Shetland’s incidence rate per 100,000 population at 2,374 continues to be three time the national average.
The high infection rate has a very tangible impact on the local economy and the delivery of vital services with many businesses and agencies short staffed.
NHS Shetland said many cases were asymptomatic and suggested that the high number of local cases is due to a combination of more people taking lateral flow tests and recording the results, as well as not as many folk not keeping to the Covid guidance as strictly as they used to.
SHETLAND Greens have welcomed the decision by Shetland Islands Council on Wednesday to freeze council tax and rents for the next financial year.
Prospective council election candidate Debra Nicolson said many people in Shetland were already facing huge rises in energy costs in April.
“I am so pleased to see that councillors have recognised how devastating the effect of having to pay more council tax and rent would be for people at this time.
“While it is important for the council’s budget to be fiscally sustainable, the intense financial stress people are under right now justifies this emergency measure. This is the ‘rainy day’ we have the reserves for.
“In the longer term, we need to replace council tax with a fairer system that does not hit those on lower incomes the hardest.”
A NEW display of Shetland fine knitted lace spanning two centuries is now available to view at the Shetland Museum and Archives.
The display, which is a redesign of the original lace exhibition in the permanent galleries, is one of the outcomes of the two-year Lace Assessment Project which was led by textiles curator Dr Carol Christiansen and funded by Museum Galleries Scotland.

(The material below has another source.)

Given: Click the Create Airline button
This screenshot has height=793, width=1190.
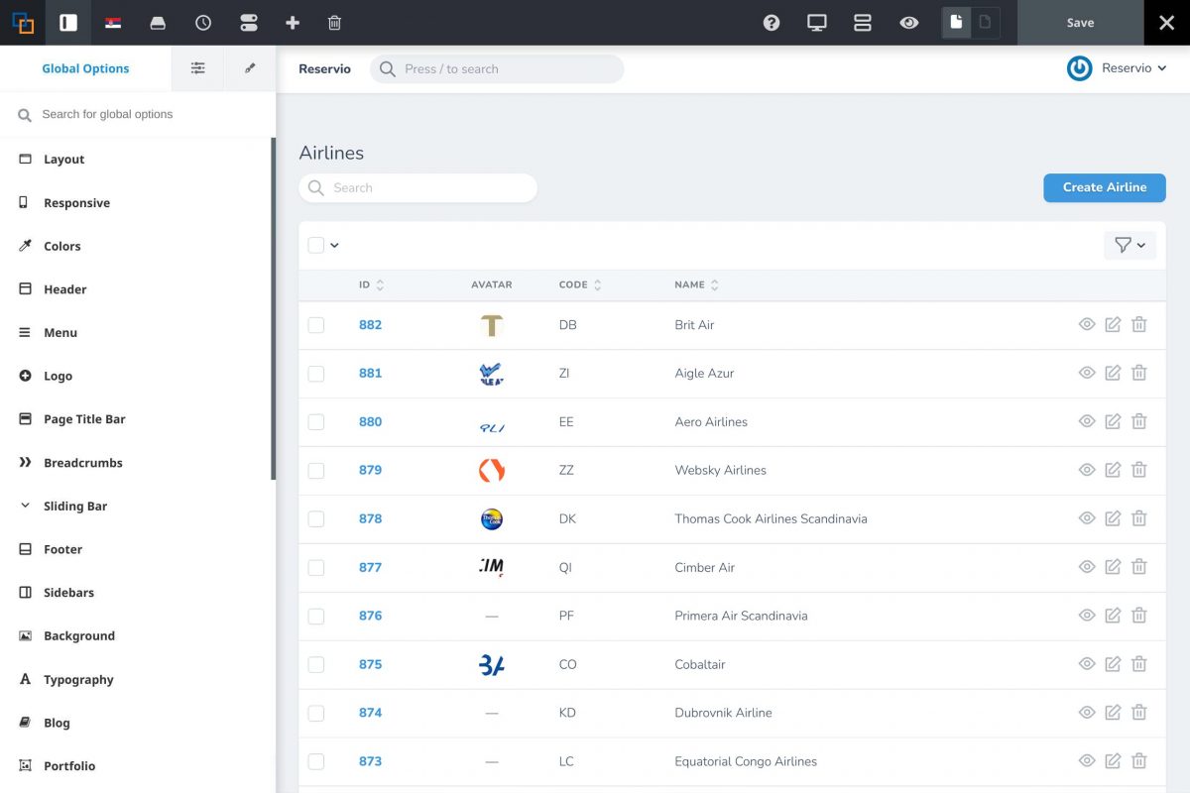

“Since 2009 we have done extensive research on Shetland knitted lace design and the lace industry, which began in the late 1830s,” Dr Christiansen said.

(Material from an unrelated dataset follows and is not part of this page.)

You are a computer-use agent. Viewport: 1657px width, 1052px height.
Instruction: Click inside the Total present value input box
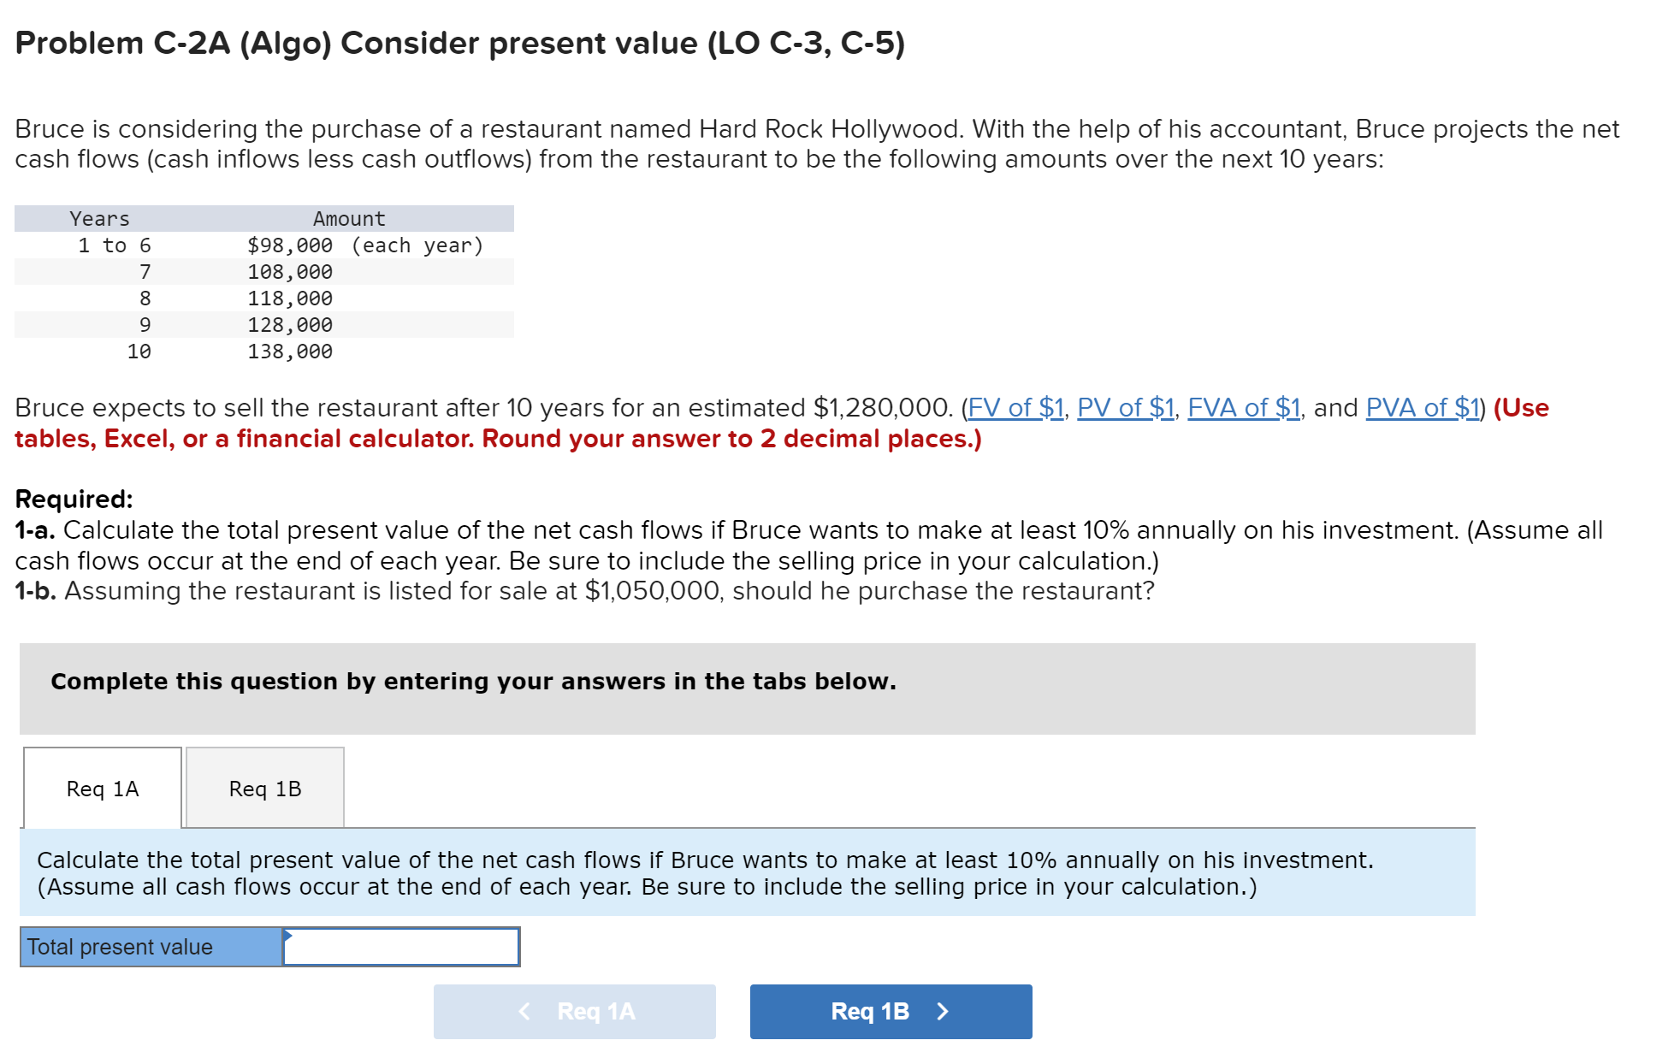point(400,947)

“We wanted to revise our permanent display to reflect our expanded view of its history and importance and to include new, important donations received in the last decade.
“A second important outcome of the Lace Project is our new understanding of why Shetland lace was designed in the way it was.”
A series of blogs following the progress and findings of the project can be found on the Shetland Museum website here.
BRESSAY Development Ltd is hosting a woodland information day at Speldiburn on Sunday between 2pm and 4pm in advance of commencing an ambitious woodland project on a four hectare site on the east side of the island adjacent to Brough Loch.
Over the next three years 3,000 trees comprising species native to Shetland, including rowan, downy birch and common alder, will be planted and the impact of rewilding and excluding sheep grazing monitored through annual quadrat vegetation surveys.
Fencing, rabbit wiring and a boardwalk to ensure access for all to the new woodland have already been installed.
In advance of the first shovel going into the ground the community enterprise hopes many people will take the opportunity to learn more about the project and its benefits for the area. The café will also be open.
LOGANAIR has launched its winter schedule for the 2022/23 season enabling customers to book flights up to a year ahead on over 70 routes throughout the UK, Ireland and Scandinavia.
Highlights of the winter schedule include larger planes on a number of key routes as well as extra Christmas flights on the busy routes to the Scottish islands.
The airline which this year celebrates its 60th anniversary has also pencilled in extra flights to meet demand around Lerwick’s Up Helly Aa festival at the end of January 2023.
Loganair’s chief commercial officer Kay Ryan said: “The scale of our winter 2022/23 schedule reflects both our growing confidence in the recovery of air travel after the pandemic and the range of services that our customers have now come to expect of us.